The second and third columns of results in Table 2 present the findings from ordered FE models of the K10 risk categories. The model coefficients in these specifications, exponentiated to odds ratios, give the predicted odds of being in a higher risk category associated with a within-individual change in the explanatory variables. For MVPA, the associated odds ratios give the difference in the propensity to be in a higher category of the ordered outcome variable for the same individual at times when he or she falls into a given activity category relative to when he or she falls into the reference activity category (i.e., no MVPA at all). Results in column 2 are for models using the person-specific threshold, ordered FE logit specification. As for the linear model, MVPA has a negative, strong, and statistically significant impact on the risk of experiencing depression or anxiety disorders. When individuals participate in MVPA less than once a week, they have odds of falling into a higher risk category that are 16% lower (P < .05) than those they had when they engaged in no MVPA at all. The analogous estimated effects are −31% (P < .001) for being active once or twice a week, −40% (P < .001) for being active 3 times a week, −48% (P < .001) for being active more than 3 times a week (but not every day), and −54% (P < .001) for being active every day. Results in column 3 use an alternative estimation strategy—the blow-up and cluster, ordered FE logit specification—but are remarkably similar to those of the person-specific threshold, ordered FE logit specification.
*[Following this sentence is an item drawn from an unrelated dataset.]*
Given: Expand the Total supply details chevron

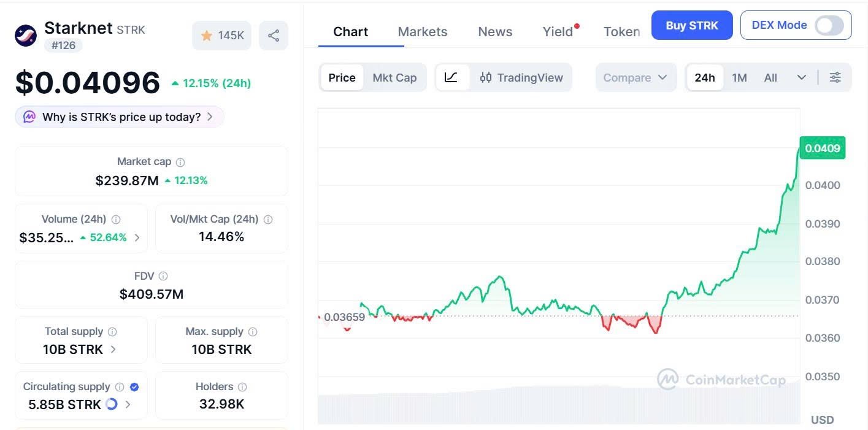Looking at the screenshot, I should coord(113,350).
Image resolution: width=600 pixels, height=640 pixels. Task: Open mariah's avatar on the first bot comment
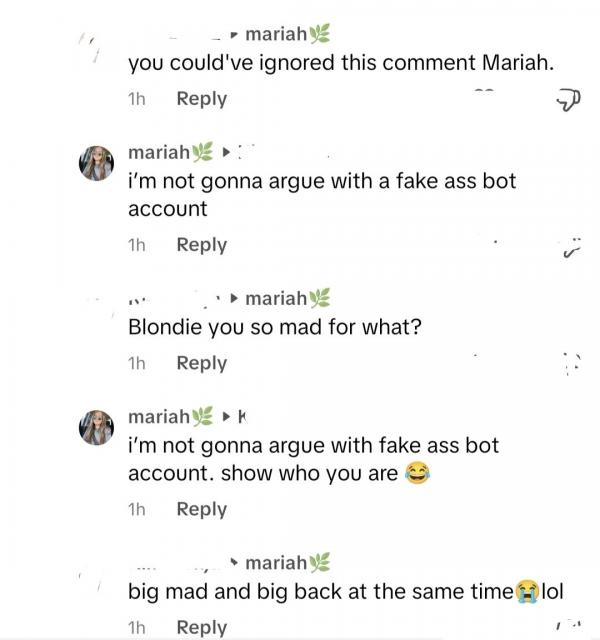[x=97, y=162]
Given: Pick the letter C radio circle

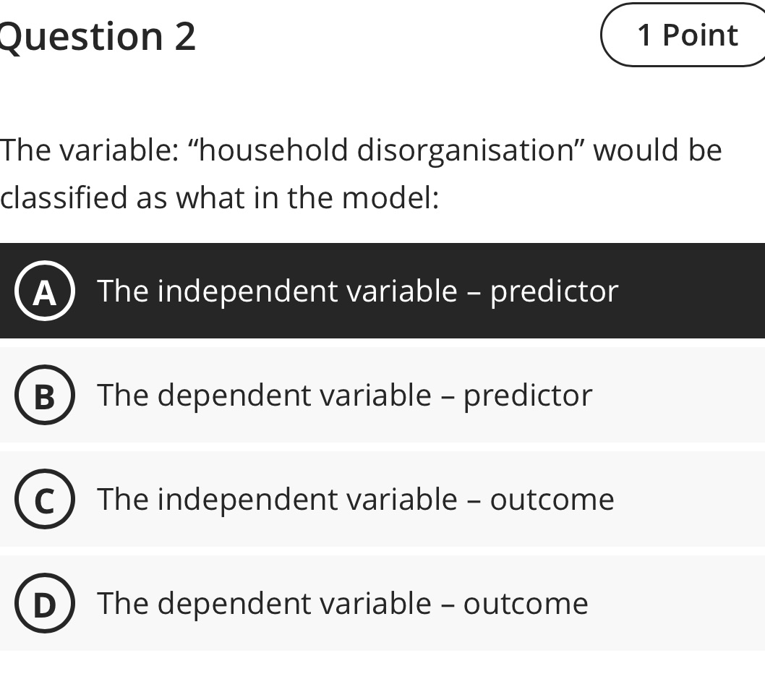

Additional regression results that, for brevity, are not shown in the tables (but are available on request) indicated that MVPA is negatively related to all the separate psychological distress markers used to build the K10 summary measures. However, the magnitude of the negative association varied from item to item and was highest for “feeling tired out for no good reasons,” “feeling depressed,” and “feeling that everything was an effort” and lowest for those denoting “feeling so nervous that nothing could calm you,” “feeling restless or fidgety,” and “feeling so restless that you could not sit still.”
Results from all models clearly indicated that MVPA is strongly associated with psychological distress, but the same does not apply to other explanatory variables. We found no independent effects on psychological distress of age, education, income, body mass index, or weekly work hours. Living alone; having a long-term condition, disability, or impairment; excessive drinking; and smoking are, however, significantly related to poorer outcomes.
DISCUSSION
In this article, we have, for the first time in the literature to our knowledge, estimated the prospective, population-level associations between the frequency of MVPA undertaken by individuals and their psychological distress levels. We did so by exploiting the properties of a large-scale, nationally representative Australian panel data set. Our modeling specification, FE panel regression models, maximized the panel structure of these data to control for person-specific unobserved heterogeneity, thus enabling more accurate estimation of the relationships of interest than is possible in a cross-sectional framework.
Our results indicate that substantial and statistically significant associations exist between the frequency of MVPA undertaken by survey respondents and their self-reported psychological distress levels: Higher doses of MVPA unequivocally related to lower distress levels. This association emerged when approximating psychological distress by using either the K10 summary measure or its associated risk categories and also for each of the separate distress markers that composed these summary measures.
In addition, the predicted impacts of MVPA on psychological distress were among the most significant in the models. These results are consistent with findings in previous nonrepresentative, cross-sectional, or smaller studies.13–21 They are also highly consistent with findings from another survey-based study conducted in Australia.6 The latter, however, focused only on older men and was of a cross-sectional nature. An additional interesting finding is that the dose–response relationship between MVPA and psychological distress was more pronounced at lower MVPA frequencies (none–3 weekly sessions) than at higher MVPA frequencies (4 weekly sessions–every day), which is in line with results from other longitudinal research18,20 and from studies of the relationships between MVPA and overall mental health.3
There are, nonetheless, caveats to our research. First, as have others before us,3,32 we acknowledge that there are issues with the questionnaire item used to capture MVPA in the HILDA Survey: it does not differentiate activity types, it does not specify exact minutes spent on activities, and it has not been validated via accelerometer or other techniques.33 Second, we could only use the 3 waves of HILDA Survey data for which psychological distress measures were available. As a result, our FE regression models did not use information from many individuals who did not experience change over time in the variables of interest to estimate the relationships. Finally, reverse causation remains a plausible source of endogeneity: psychological distress may discourage people from engaging in MVPA.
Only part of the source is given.